(Task objective):
Lines to restate from the data below: from the one containing "Image resolution: width=481, height=2576." to the one containing "الرئيسية (448, 238)", both included. Give them again exactly, and only them.

(Data):
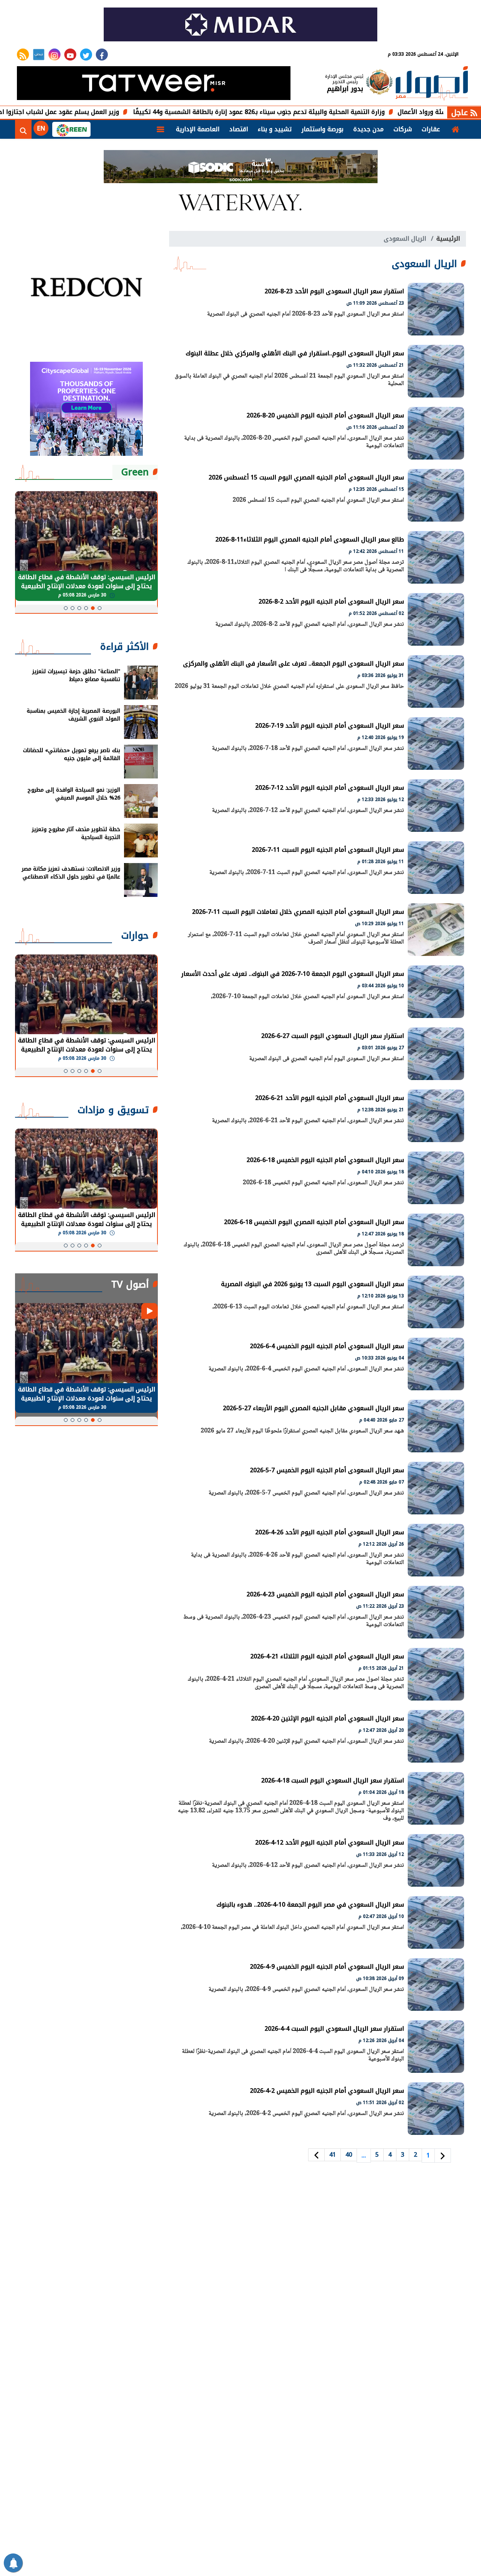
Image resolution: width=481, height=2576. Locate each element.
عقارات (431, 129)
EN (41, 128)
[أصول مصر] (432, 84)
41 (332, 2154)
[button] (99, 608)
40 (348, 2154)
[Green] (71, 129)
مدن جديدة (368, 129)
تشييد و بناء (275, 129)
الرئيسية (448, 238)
* * *
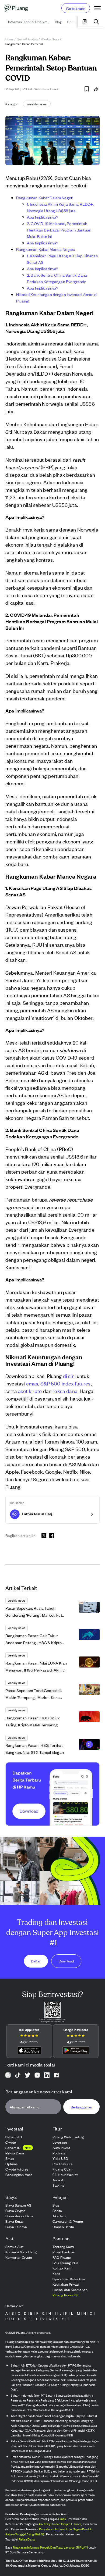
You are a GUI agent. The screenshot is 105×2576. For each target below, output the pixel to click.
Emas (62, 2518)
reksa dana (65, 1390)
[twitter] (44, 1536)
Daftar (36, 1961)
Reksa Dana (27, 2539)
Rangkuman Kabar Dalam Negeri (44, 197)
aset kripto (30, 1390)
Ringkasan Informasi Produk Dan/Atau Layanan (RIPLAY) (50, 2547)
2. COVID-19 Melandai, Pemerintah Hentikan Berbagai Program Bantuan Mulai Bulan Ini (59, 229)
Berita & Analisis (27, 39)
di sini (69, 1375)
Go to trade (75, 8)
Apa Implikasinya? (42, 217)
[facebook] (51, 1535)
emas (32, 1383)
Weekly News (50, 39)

(Answer below):
Image resolution: width=481, height=2576. Locate each element.
عقارات (431, 129)
EN (41, 128)
[أصول مصر] (432, 84)
41 (332, 2154)
[button] (99, 608)
40 (348, 2154)
[Green] (71, 129)
مدن جديدة (368, 129)
تشييد و بناء (275, 129)
الرئيسية (448, 238)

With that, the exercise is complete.